(Word and element location data)
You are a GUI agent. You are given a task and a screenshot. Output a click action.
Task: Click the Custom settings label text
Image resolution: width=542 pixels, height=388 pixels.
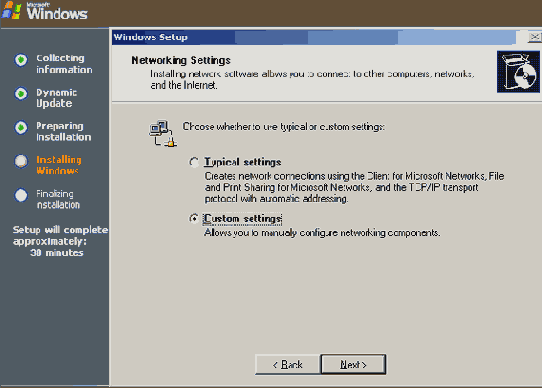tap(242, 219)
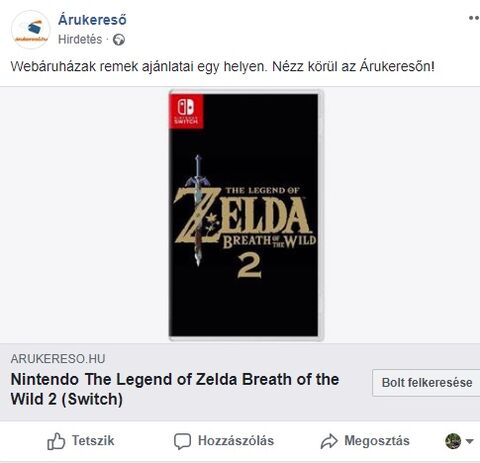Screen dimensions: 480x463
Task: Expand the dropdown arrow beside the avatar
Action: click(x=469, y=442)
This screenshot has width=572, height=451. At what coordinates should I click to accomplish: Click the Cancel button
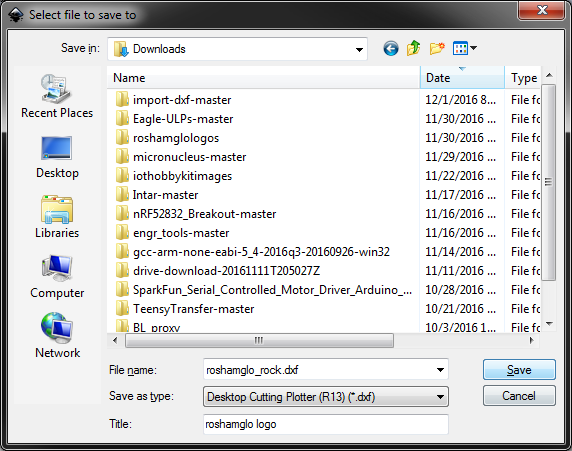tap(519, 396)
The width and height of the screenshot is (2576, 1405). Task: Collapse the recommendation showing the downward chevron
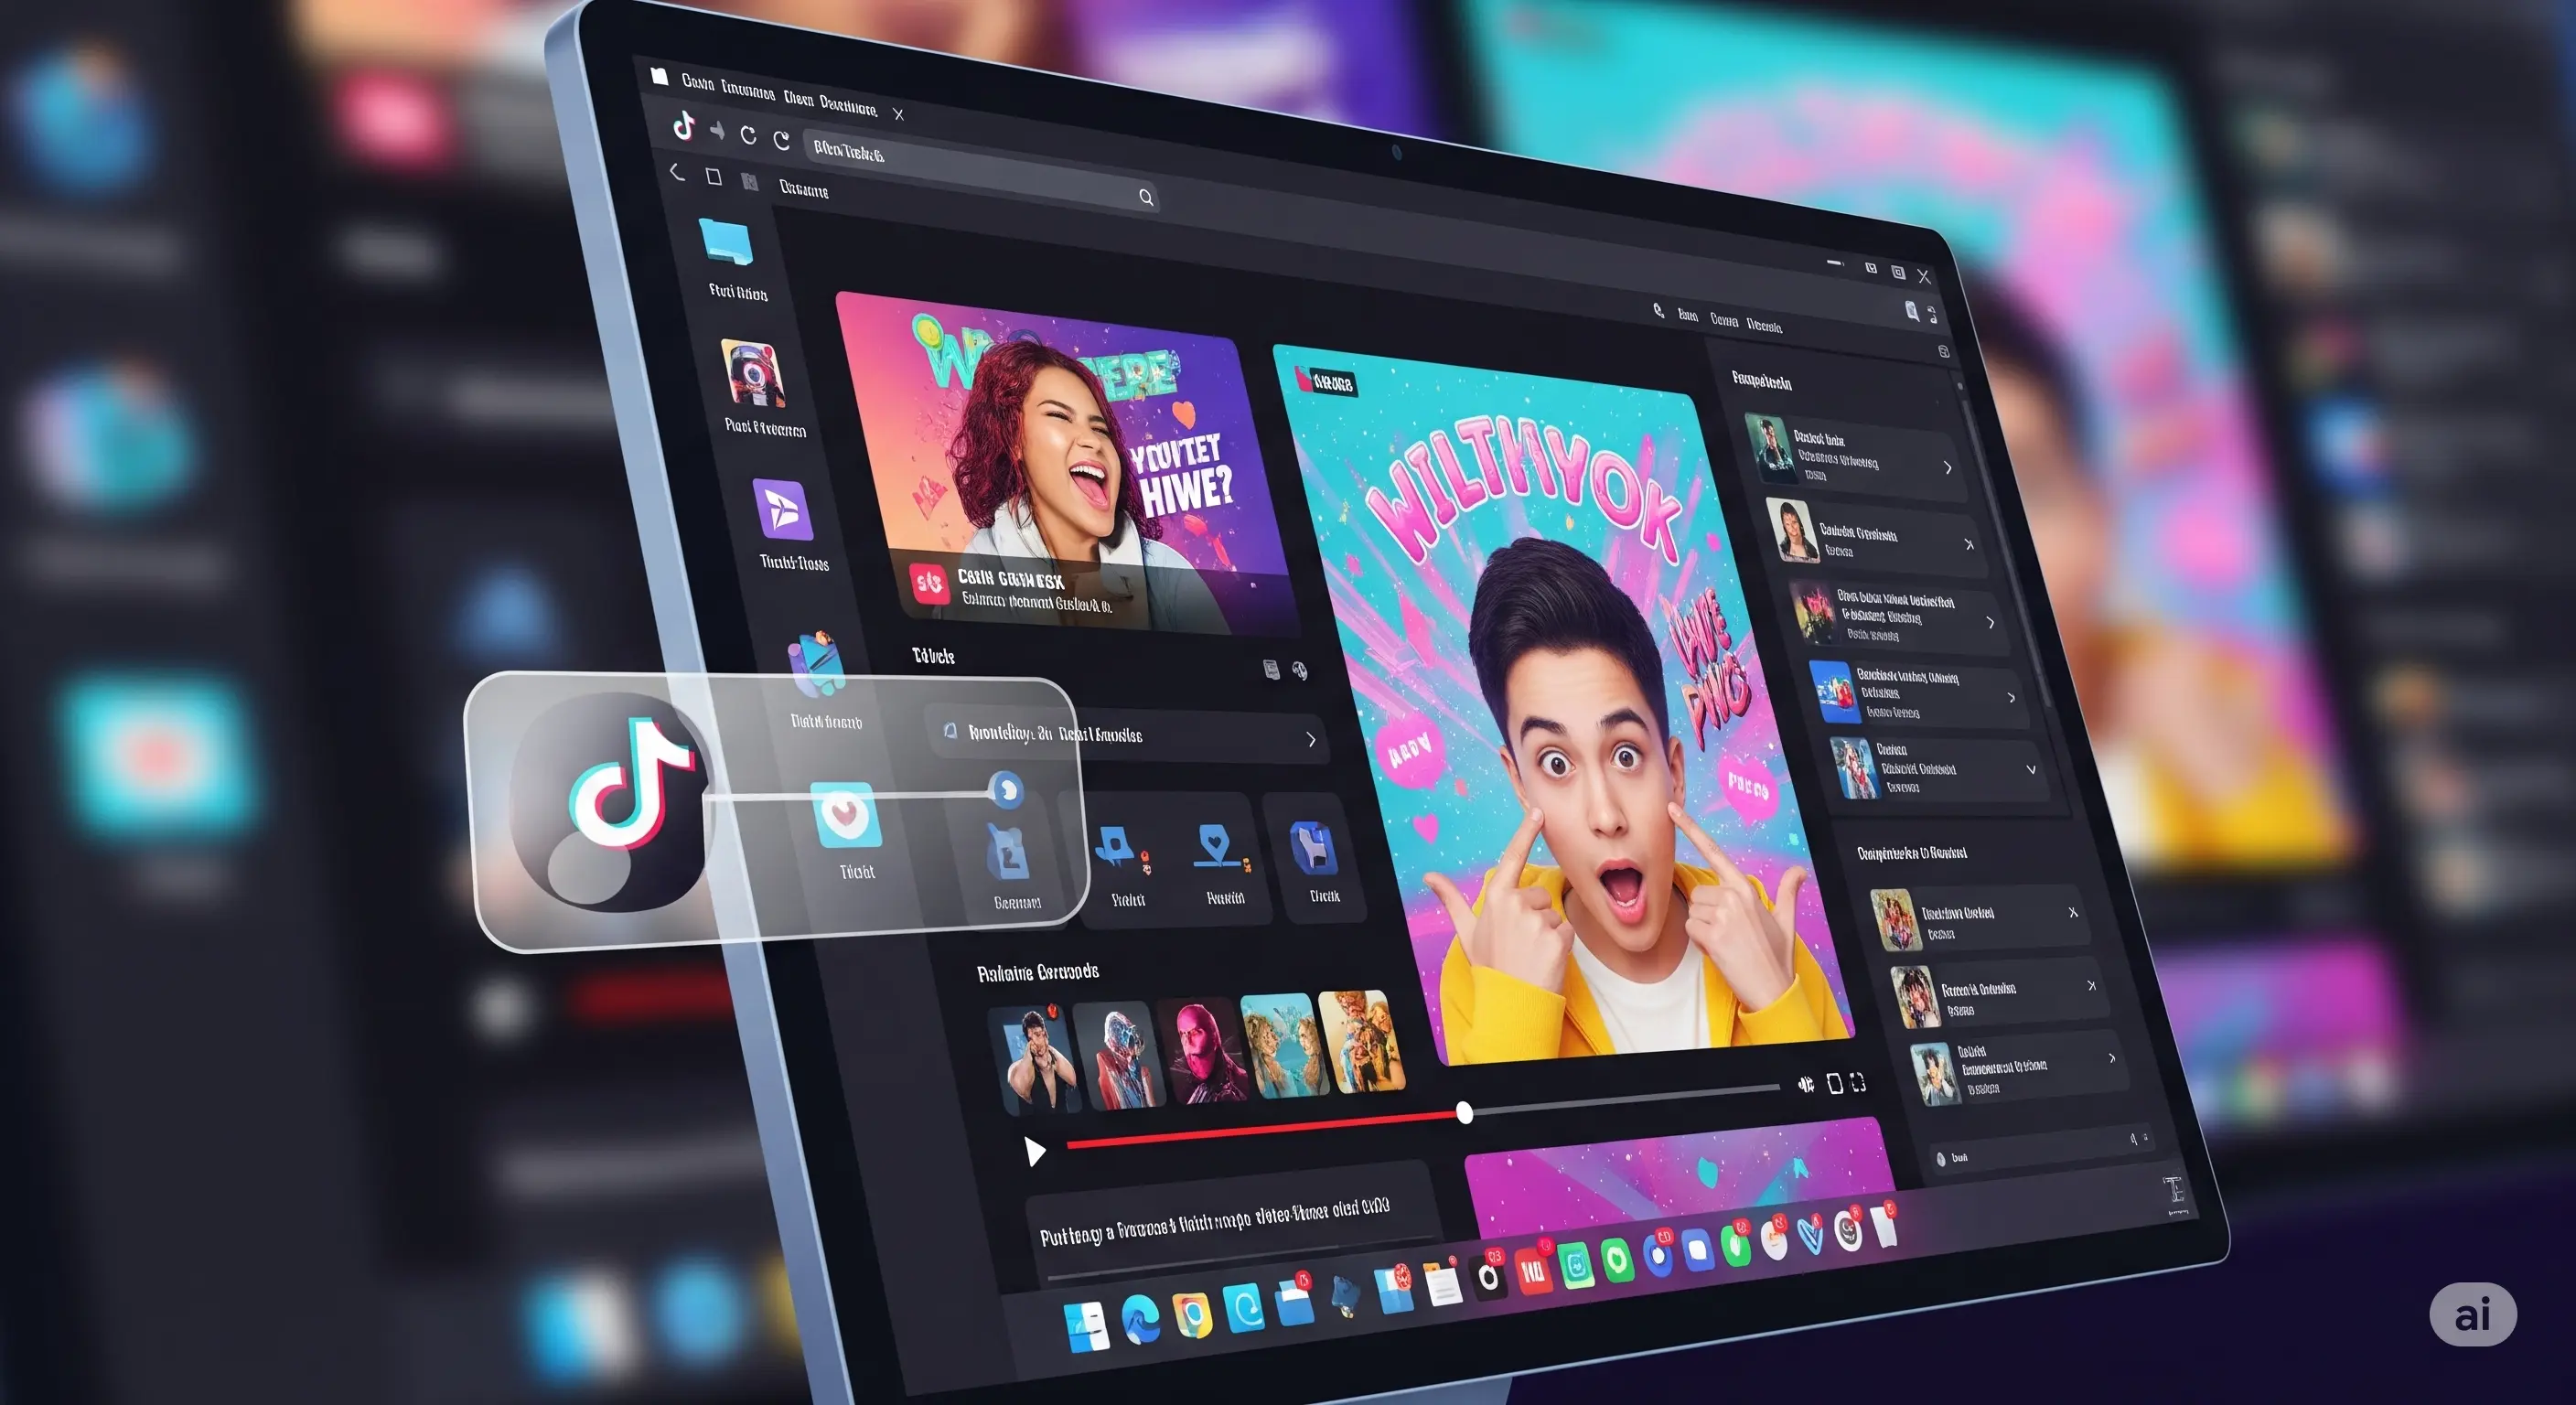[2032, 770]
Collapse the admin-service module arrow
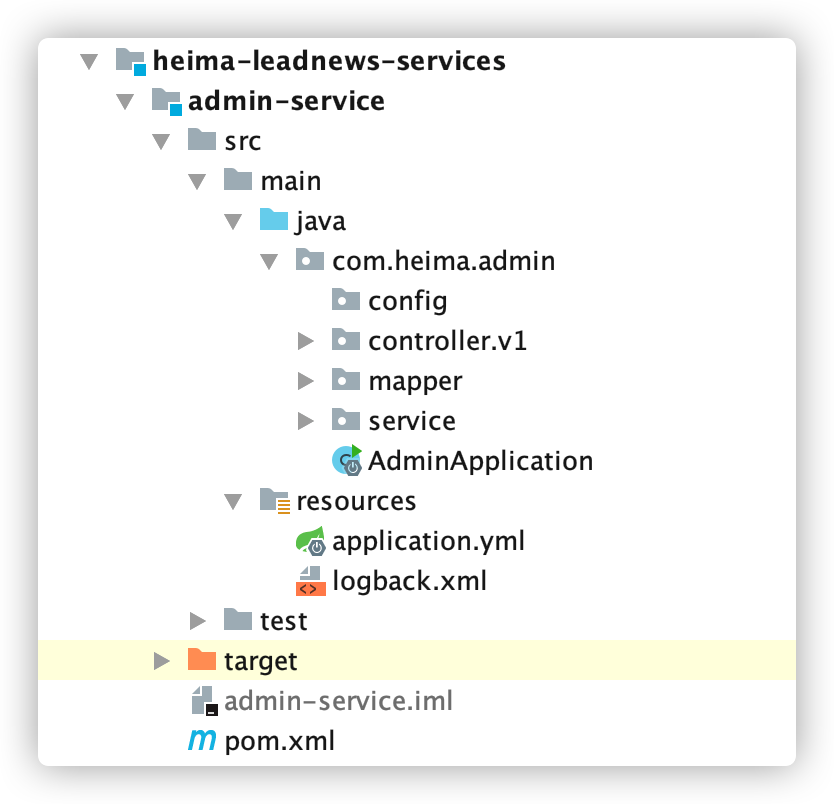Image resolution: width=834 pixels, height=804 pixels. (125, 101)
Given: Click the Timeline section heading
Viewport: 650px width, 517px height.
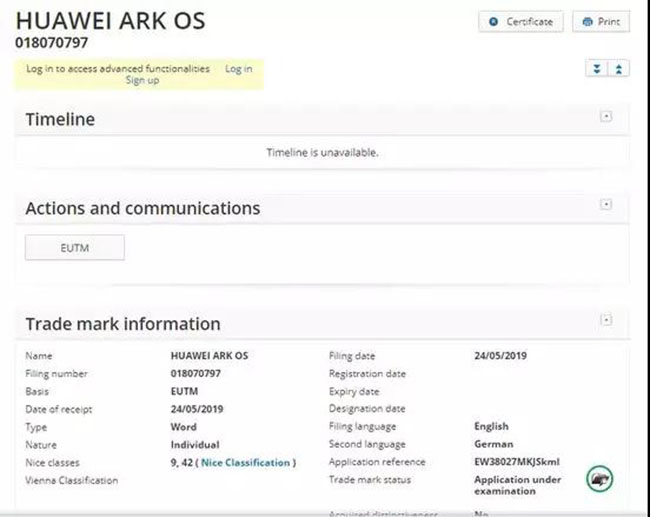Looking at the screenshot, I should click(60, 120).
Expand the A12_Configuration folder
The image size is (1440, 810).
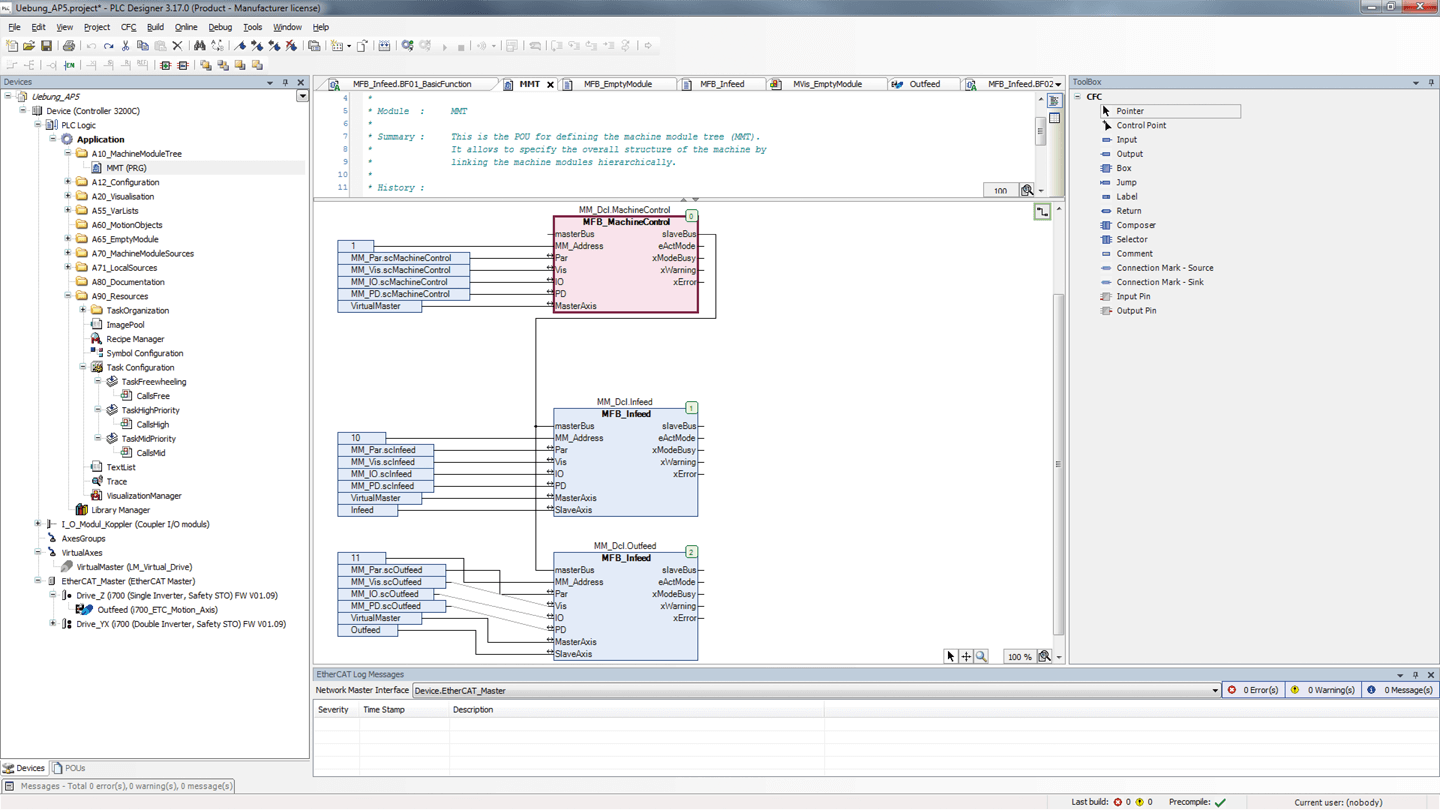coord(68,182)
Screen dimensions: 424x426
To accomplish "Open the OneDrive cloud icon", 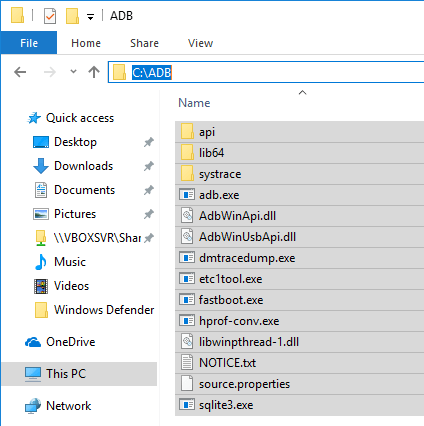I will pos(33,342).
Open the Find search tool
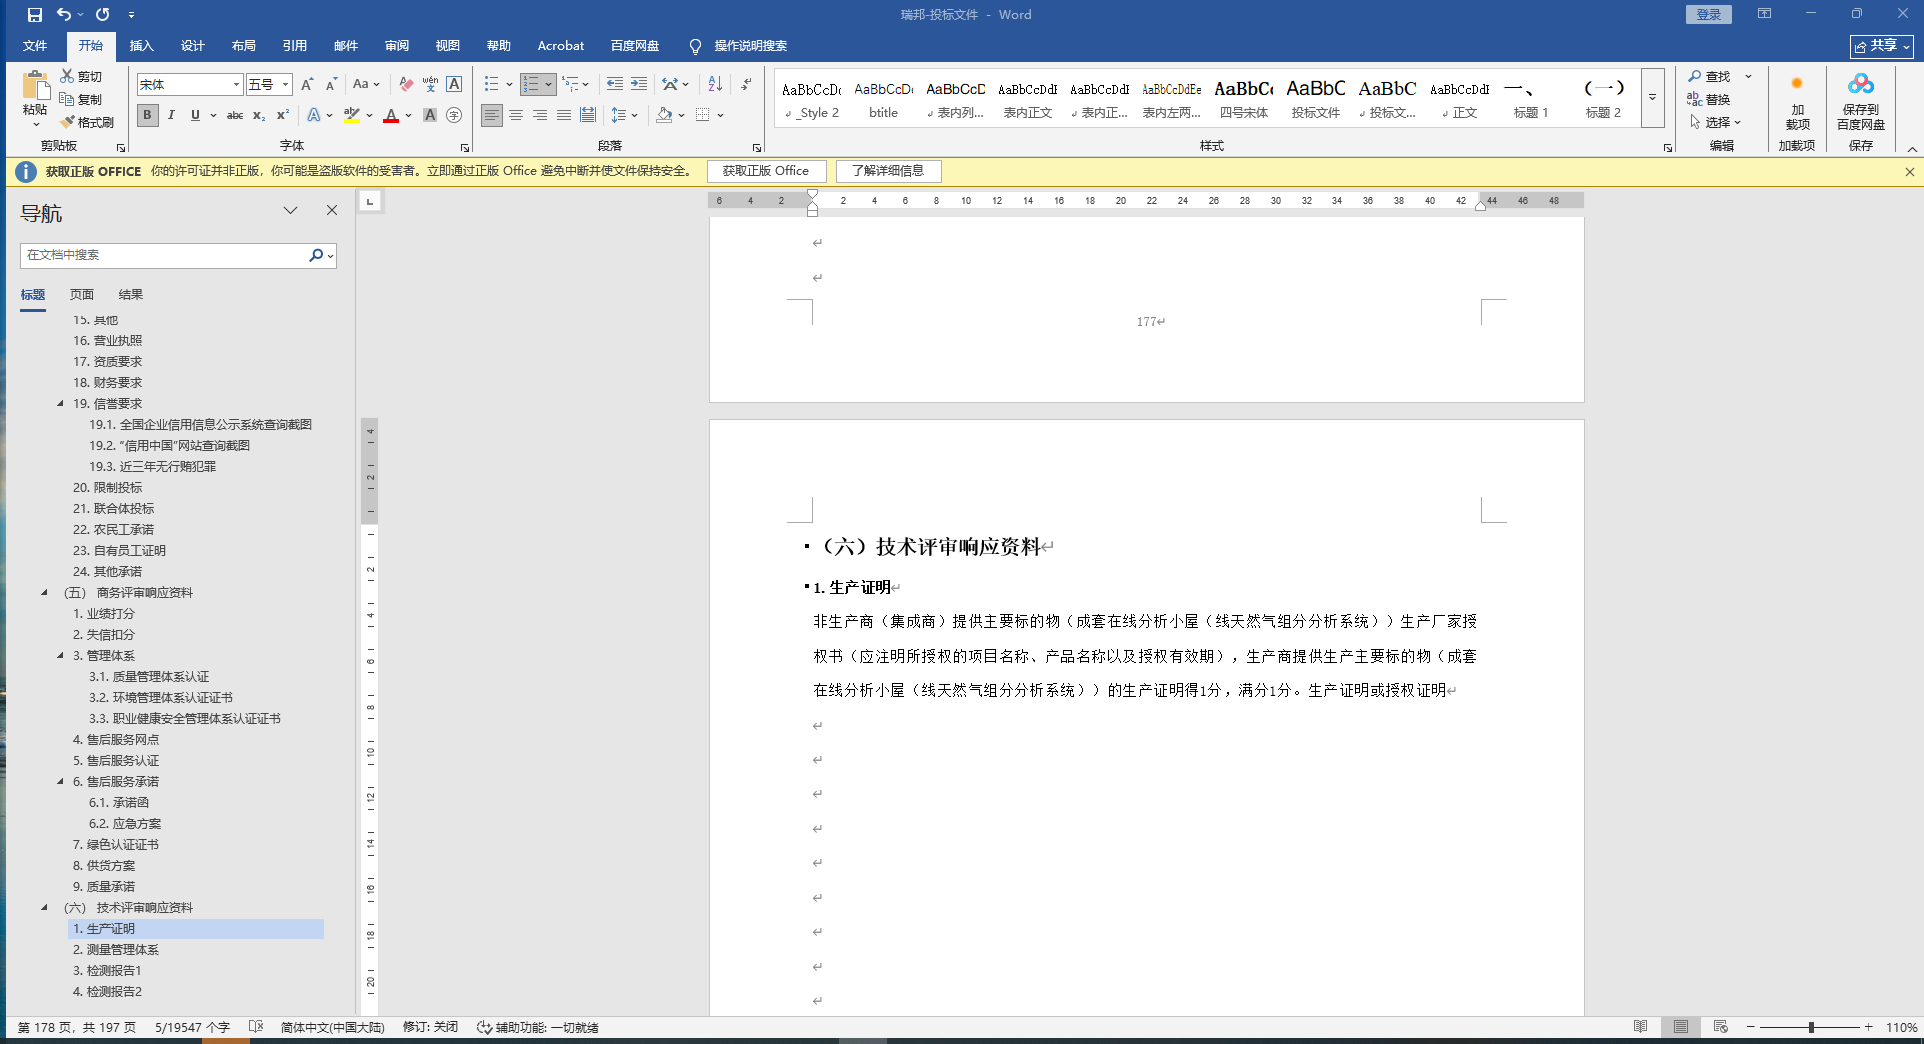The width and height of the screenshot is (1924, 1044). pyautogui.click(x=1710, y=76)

_Requirement_:
Report how many lines of the items contain the string "Expand", matching case exactly. Give only the number.

_Written answer_:
2